What is being asked
Each record must be repeated exactly as it stands.

Records provided
· · · · · · ·
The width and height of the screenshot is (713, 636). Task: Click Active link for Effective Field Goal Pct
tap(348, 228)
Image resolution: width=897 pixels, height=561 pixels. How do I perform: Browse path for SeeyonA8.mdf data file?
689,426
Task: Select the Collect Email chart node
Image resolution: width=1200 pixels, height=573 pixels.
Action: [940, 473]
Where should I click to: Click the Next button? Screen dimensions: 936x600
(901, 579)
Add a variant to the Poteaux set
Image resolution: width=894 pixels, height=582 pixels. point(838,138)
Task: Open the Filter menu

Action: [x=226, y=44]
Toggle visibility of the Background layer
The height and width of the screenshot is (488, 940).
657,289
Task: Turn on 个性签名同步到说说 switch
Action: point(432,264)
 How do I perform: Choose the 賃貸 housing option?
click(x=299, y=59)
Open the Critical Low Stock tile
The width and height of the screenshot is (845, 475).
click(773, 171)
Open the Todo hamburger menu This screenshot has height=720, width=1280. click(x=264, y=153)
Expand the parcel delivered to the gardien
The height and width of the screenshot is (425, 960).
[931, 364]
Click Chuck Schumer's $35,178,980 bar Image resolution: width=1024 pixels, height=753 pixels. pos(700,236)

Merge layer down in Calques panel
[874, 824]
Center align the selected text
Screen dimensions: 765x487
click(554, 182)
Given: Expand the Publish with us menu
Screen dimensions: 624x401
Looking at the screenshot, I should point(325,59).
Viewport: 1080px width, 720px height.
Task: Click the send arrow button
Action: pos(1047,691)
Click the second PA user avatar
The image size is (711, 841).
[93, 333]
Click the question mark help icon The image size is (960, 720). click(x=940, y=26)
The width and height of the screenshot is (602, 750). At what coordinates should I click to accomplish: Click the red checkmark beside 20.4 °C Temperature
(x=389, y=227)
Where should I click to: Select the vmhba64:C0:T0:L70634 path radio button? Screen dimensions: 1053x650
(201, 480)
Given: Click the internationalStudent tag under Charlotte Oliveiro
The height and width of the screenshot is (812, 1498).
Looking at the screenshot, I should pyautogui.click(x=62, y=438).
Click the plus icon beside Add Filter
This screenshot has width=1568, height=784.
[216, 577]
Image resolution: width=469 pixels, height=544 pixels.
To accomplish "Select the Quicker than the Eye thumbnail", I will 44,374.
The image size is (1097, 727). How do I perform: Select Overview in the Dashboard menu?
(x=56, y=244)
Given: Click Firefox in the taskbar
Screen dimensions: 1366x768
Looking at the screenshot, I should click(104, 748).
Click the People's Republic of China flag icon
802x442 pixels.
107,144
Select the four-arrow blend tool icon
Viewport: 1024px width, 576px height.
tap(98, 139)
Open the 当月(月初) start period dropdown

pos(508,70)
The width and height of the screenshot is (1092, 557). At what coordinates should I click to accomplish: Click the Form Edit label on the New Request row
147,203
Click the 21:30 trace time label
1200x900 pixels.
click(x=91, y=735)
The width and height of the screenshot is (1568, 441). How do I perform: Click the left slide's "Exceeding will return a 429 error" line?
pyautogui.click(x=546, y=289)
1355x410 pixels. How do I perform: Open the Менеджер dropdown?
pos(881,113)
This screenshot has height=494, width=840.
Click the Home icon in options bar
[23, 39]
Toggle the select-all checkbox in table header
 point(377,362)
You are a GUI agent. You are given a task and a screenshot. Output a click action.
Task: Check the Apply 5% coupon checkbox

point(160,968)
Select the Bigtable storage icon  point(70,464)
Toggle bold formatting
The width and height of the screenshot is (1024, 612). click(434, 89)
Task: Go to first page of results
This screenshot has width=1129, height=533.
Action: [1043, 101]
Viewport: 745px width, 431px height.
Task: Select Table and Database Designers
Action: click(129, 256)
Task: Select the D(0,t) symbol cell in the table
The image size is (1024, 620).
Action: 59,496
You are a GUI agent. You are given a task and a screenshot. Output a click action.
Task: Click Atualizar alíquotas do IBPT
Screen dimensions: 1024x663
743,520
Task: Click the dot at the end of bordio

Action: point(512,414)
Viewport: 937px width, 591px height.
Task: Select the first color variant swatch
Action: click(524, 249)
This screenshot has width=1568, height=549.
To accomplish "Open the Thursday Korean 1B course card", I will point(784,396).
· · · · · · ·
Your response
The width and height of the screenshot is (713, 636). Task: Click Active link for Effective Field Goal Pct
tap(348, 228)
Image resolution: width=897 pixels, height=561 pixels. How do I perform: Browse path for SeeyonA8.mdf data file?
689,426
Task: Select the Collect Email chart node
Image resolution: width=1200 pixels, height=573 pixels.
Action: [940, 473]
Where should I click to: Click the Next button? Screen dimensions: 936x600
(901, 579)
Add a variant to the Poteaux set
Image resolution: width=894 pixels, height=582 pixels. point(838,138)
Task: Open the Filter menu

Action: [x=226, y=44]
Toggle visibility of the Background layer
The height and width of the screenshot is (488, 940).
657,289
Task: Turn on 个性签名同步到说说 switch
Action: point(432,264)
 How do I perform: Choose the 賃貸 housing option?
click(x=299, y=59)
Open the Critical Low Stock tile
The width and height of the screenshot is (845, 475).
click(773, 171)
Open the Todo hamburger menu This screenshot has height=720, width=1280. click(x=264, y=153)
Expand the parcel delivered to the gardien
The height and width of the screenshot is (425, 960).
[931, 364]
Click Chuck Schumer's $35,178,980 bar Image resolution: width=1024 pixels, height=753 pixels. pos(700,236)

Merge layer down in Calques panel
[874, 824]
Center align the selected text
Screen dimensions: 765x487
click(554, 182)
Given: Expand the Publish with us menu
Screen dimensions: 624x401
Looking at the screenshot, I should point(325,59).
Viewport: 1080px width, 720px height.
Task: Click the send arrow button
Action: pos(1047,691)
Click the second PA user avatar
The image size is (711, 841).
[93, 333]
Click the question mark help icon The image size is (960, 720). click(x=940, y=26)
The width and height of the screenshot is (602, 750). At what coordinates should I click to accomplish: Click the red checkmark beside 20.4 °C Temperature
(x=389, y=227)
Where should I click to: Select the vmhba64:C0:T0:L70634 path radio button? Screen dimensions: 1053x650
(201, 480)
Given: Click the internationalStudent tag under Charlotte Oliveiro
The height and width of the screenshot is (812, 1498).
Looking at the screenshot, I should pyautogui.click(x=62, y=438).
Click the plus icon beside Add Filter
This screenshot has width=1568, height=784.
[216, 577]
Image resolution: width=469 pixels, height=544 pixels.
To accomplish "Select the Quicker than the Eye thumbnail", I will 44,374.
The image size is (1097, 727). How do I perform: Select Overview in the Dashboard menu?
(x=56, y=244)
Given: Click Firefox in the taskbar
Screen dimensions: 1366x768
Looking at the screenshot, I should click(104, 748).
Click the People's Republic of China flag icon
802x442 pixels.
107,144
Select the four-arrow blend tool icon
Viewport: 1024px width, 576px height.
tap(98, 139)
Open the 当月(月初) start period dropdown

pos(508,70)
The width and height of the screenshot is (1092, 557). At what coordinates should I click to accomplish: Click the Form Edit label on the New Request row
147,203
Click the 21:30 trace time label
1200x900 pixels.
click(x=91, y=735)
The width and height of the screenshot is (1568, 441). How do I perform: Click the left slide's "Exceeding will return a 429 error" line?
pyautogui.click(x=546, y=289)
1355x410 pixels. How do I perform: Open the Менеджер dropdown?
pos(881,113)
This screenshot has height=494, width=840.
Click the Home icon in options bar
[23, 39]
Toggle the select-all checkbox in table header
 point(377,362)
You are a GUI agent. You are given a task and a screenshot. Output a click action.
Task: Check the Apply 5% coupon checkbox

point(160,968)
Select the Bigtable storage icon  point(70,464)
Toggle bold formatting
The width and height of the screenshot is (1024, 612). click(434, 89)
Task: Go to first page of results
This screenshot has width=1129, height=533.
Action: [1043, 101]
Viewport: 745px width, 431px height.
Task: Select Table and Database Designers
Action: click(129, 256)
Task: Select the D(0,t) symbol cell in the table
The image size is (1024, 620).
Action: 59,496
You are a GUI agent. You are given a task and a screenshot. Output a click action.
Task: Click Atualizar alíquotas do IBPT
Screen dimensions: 1024x663
743,520
Task: Click the dot at the end of bordio

Action: point(512,414)
Viewport: 937px width, 591px height.
Task: Select the first color variant swatch
Action: click(524, 249)
This screenshot has width=1568, height=549.
To accomplish "Open the Thursday Korean 1B course card", I will point(784,396).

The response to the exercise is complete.